#### Goal of the exercise
Return only those lines of the records below in which "menu" appears.

#### Supplied material
"""
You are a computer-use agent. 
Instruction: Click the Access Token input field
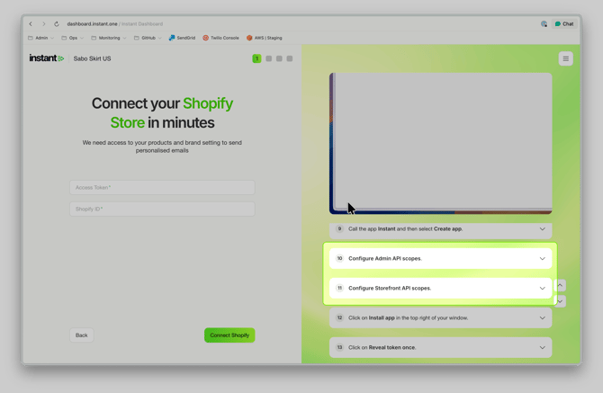[162, 188]

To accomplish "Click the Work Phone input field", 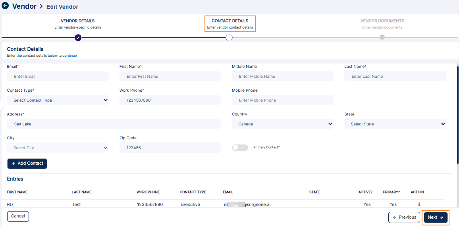I will (x=170, y=100).
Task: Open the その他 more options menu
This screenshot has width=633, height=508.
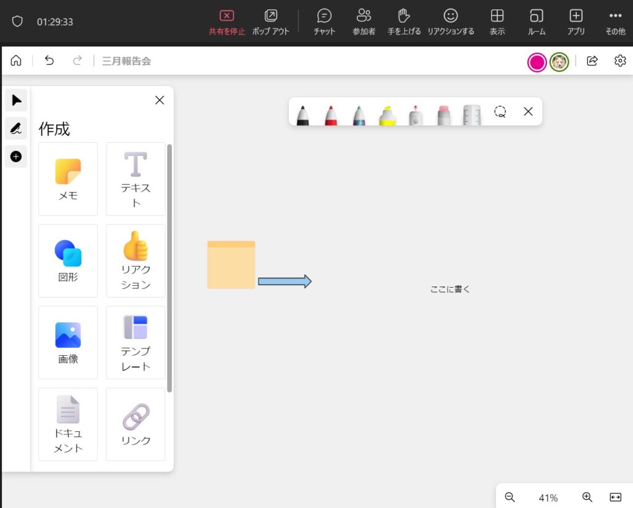Action: click(615, 22)
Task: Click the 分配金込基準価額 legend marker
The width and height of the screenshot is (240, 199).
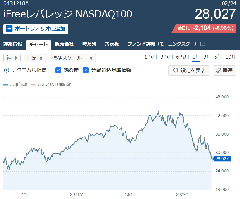Action: [33, 85]
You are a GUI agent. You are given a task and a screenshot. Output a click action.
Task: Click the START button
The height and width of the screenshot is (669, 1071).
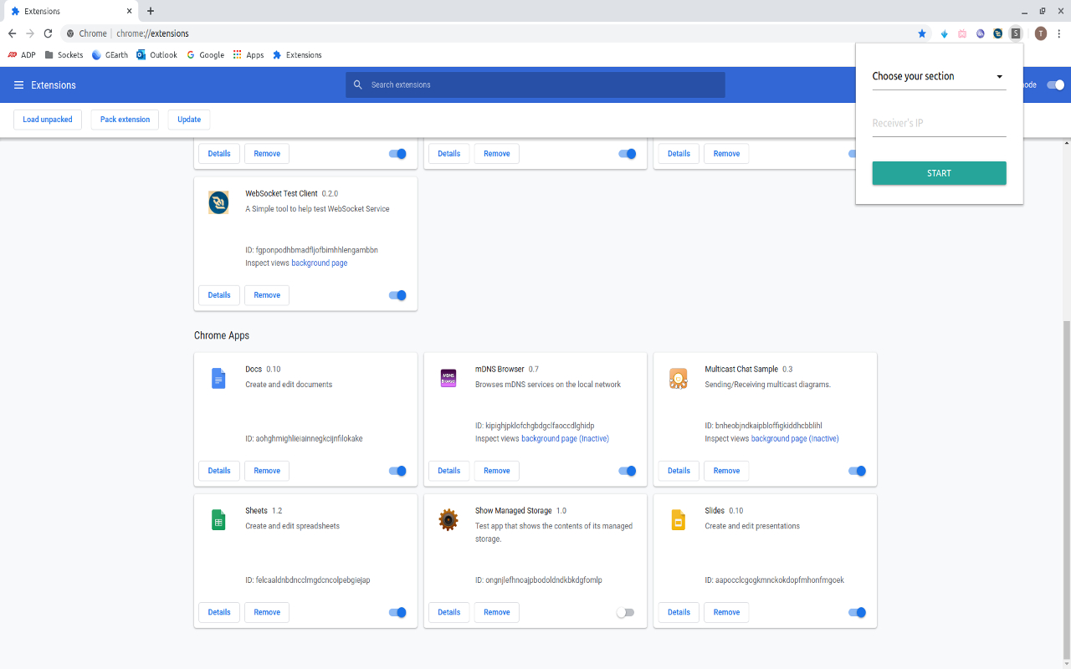(939, 173)

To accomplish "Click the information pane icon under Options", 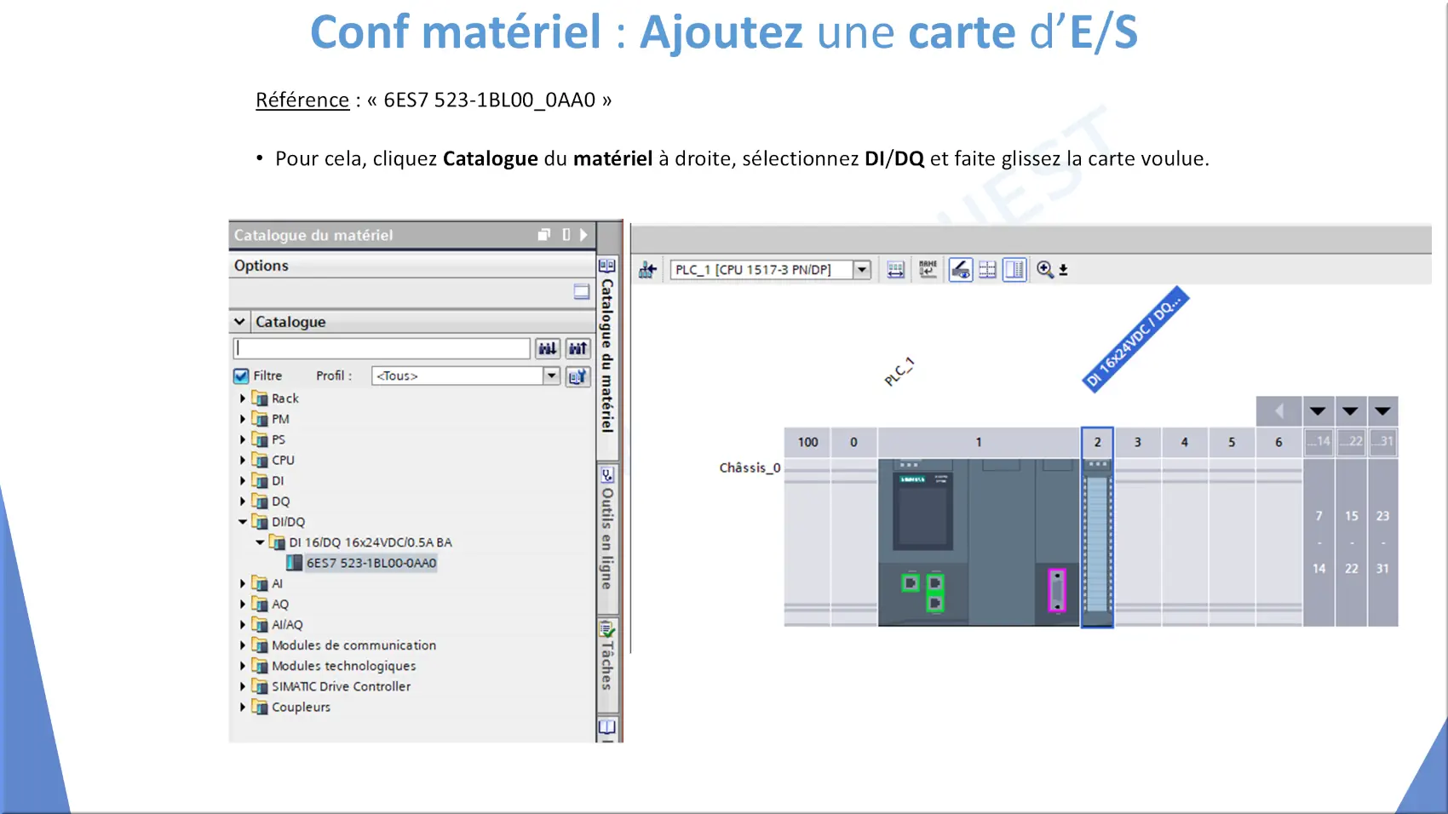I will (581, 292).
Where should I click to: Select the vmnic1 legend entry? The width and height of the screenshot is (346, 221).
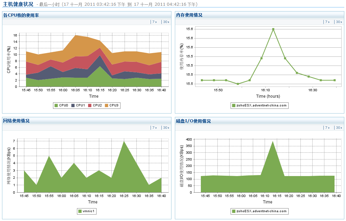[x=87, y=211]
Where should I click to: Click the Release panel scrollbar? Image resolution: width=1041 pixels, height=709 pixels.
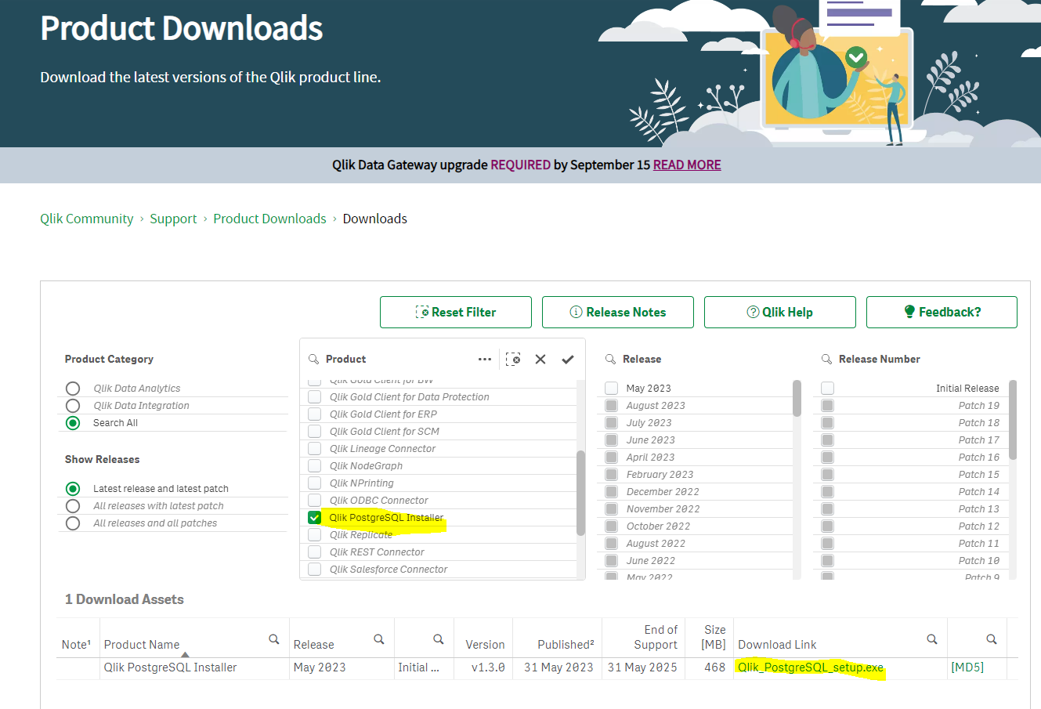pyautogui.click(x=797, y=400)
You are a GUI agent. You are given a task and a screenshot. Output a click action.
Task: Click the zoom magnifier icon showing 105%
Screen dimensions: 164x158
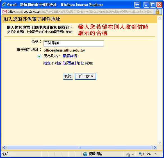pos(140,154)
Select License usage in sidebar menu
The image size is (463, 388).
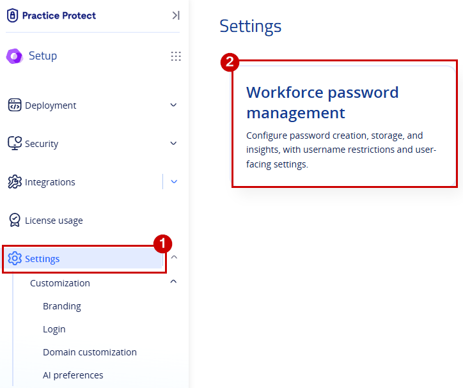coord(54,221)
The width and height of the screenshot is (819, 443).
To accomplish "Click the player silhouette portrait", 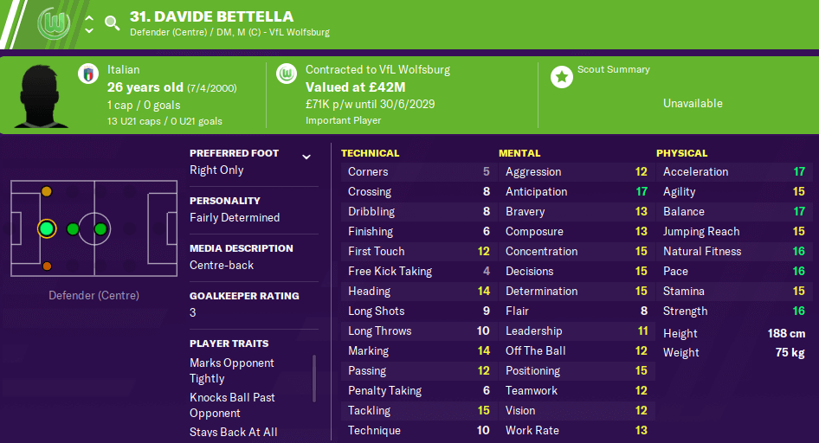I will coord(40,96).
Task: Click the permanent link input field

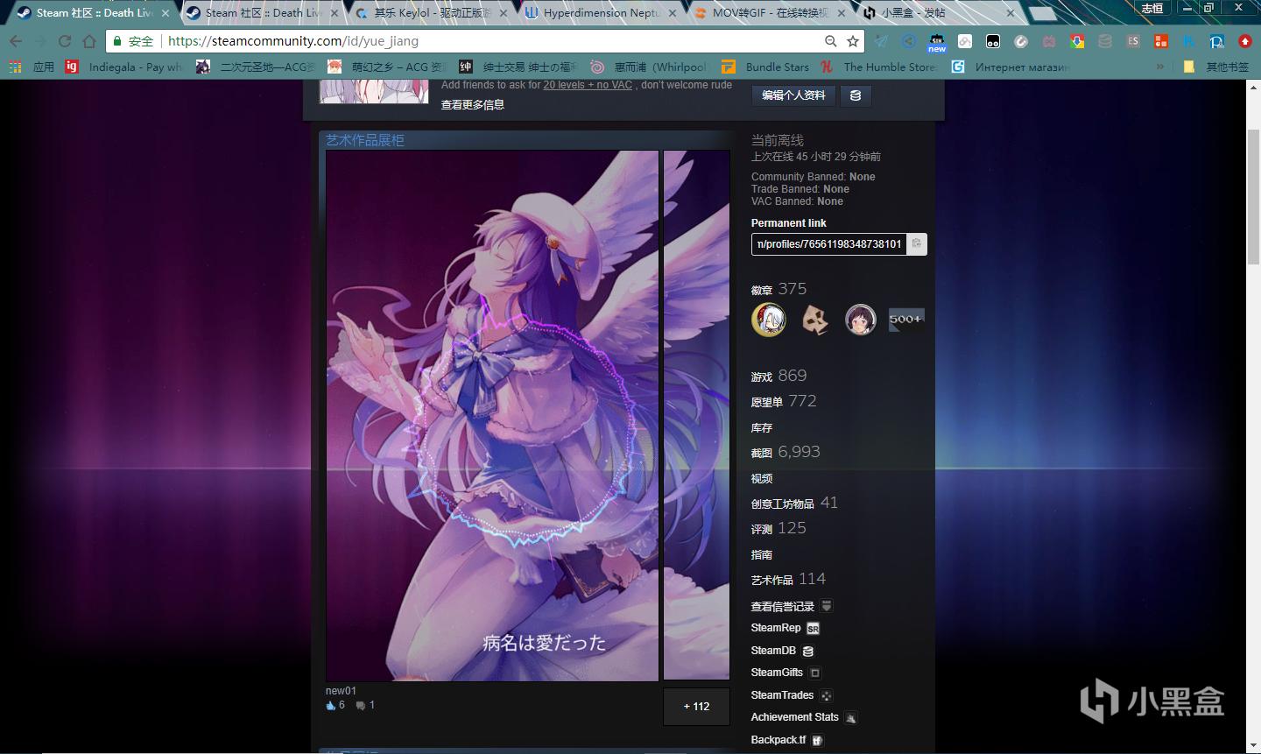Action: click(828, 244)
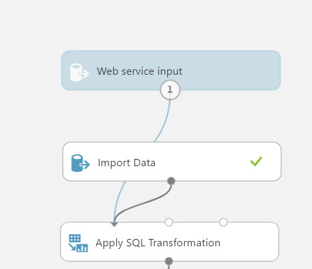
Task: Click blank space inside Import Data before the checkmark
Action: 200,162
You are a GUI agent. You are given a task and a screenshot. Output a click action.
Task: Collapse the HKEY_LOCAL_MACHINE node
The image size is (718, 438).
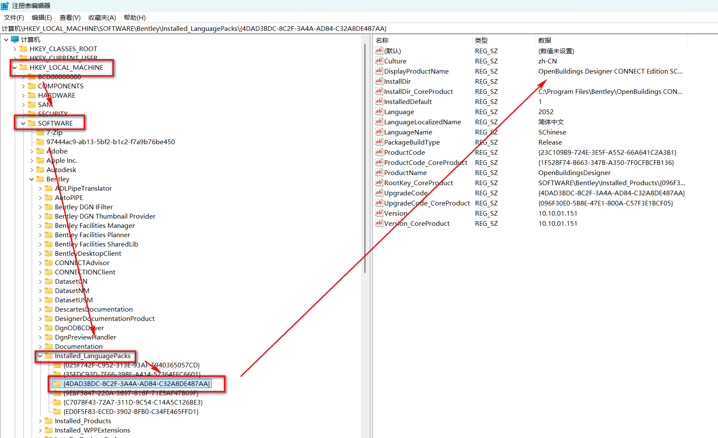(15, 68)
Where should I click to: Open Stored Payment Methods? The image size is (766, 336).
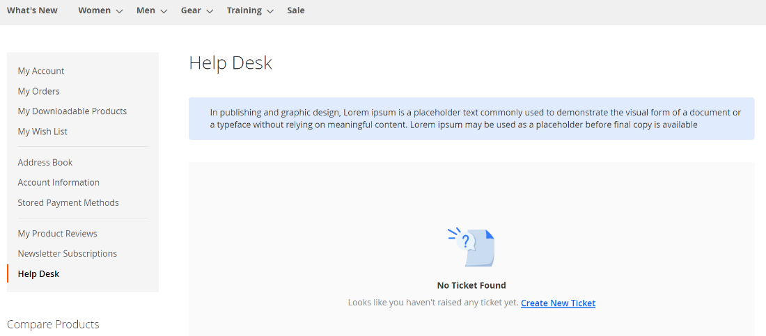68,202
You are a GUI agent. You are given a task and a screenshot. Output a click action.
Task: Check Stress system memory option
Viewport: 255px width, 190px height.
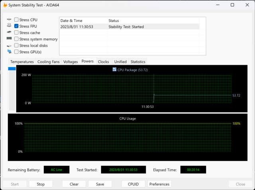tap(16, 39)
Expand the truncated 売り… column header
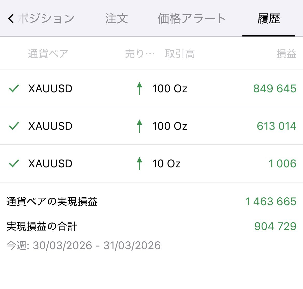303x289 pixels. [140, 54]
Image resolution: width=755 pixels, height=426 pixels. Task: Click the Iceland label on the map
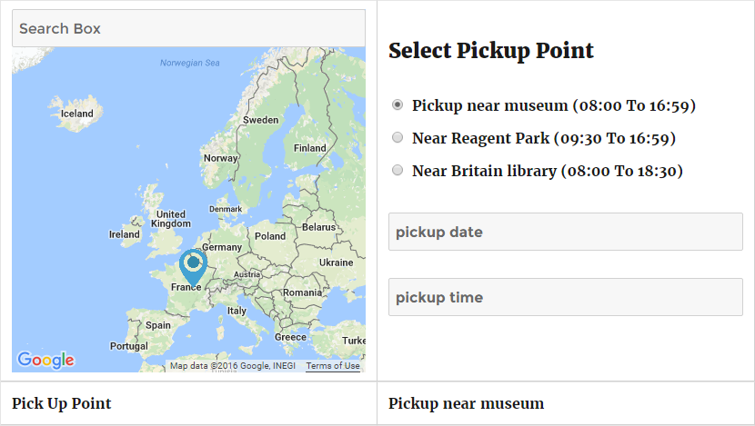click(77, 114)
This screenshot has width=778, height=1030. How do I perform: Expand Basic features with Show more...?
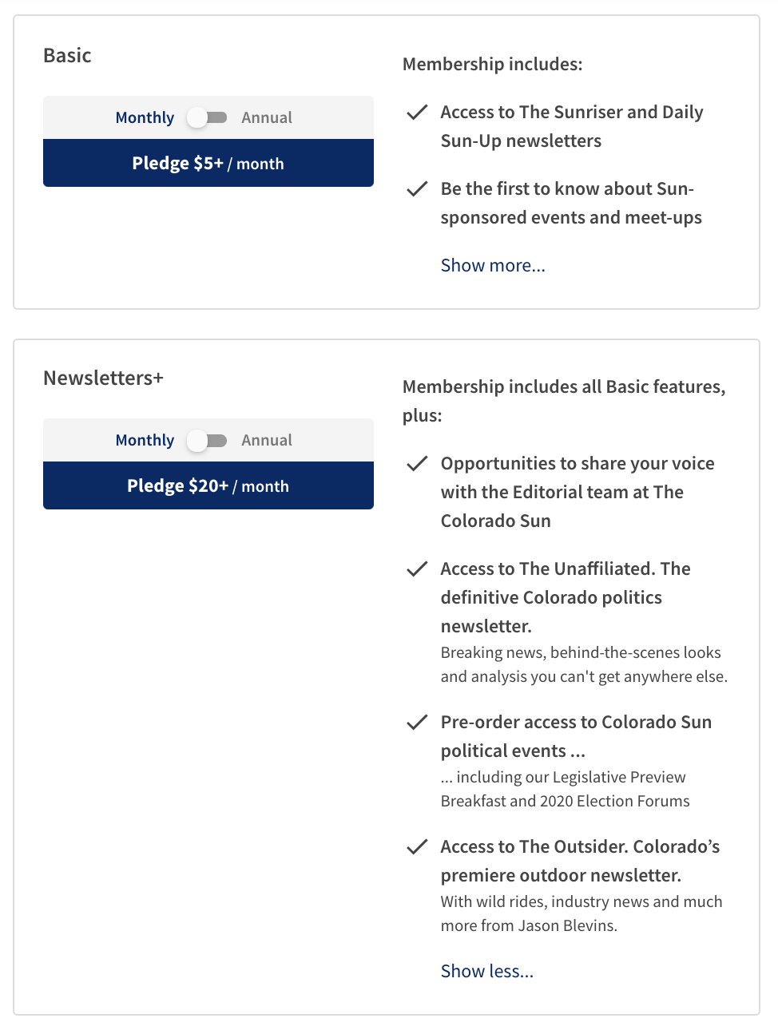(x=493, y=265)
"""
#### Solution to the problem
Task: Open the その他 more options menu
Select License usage in sidebar menu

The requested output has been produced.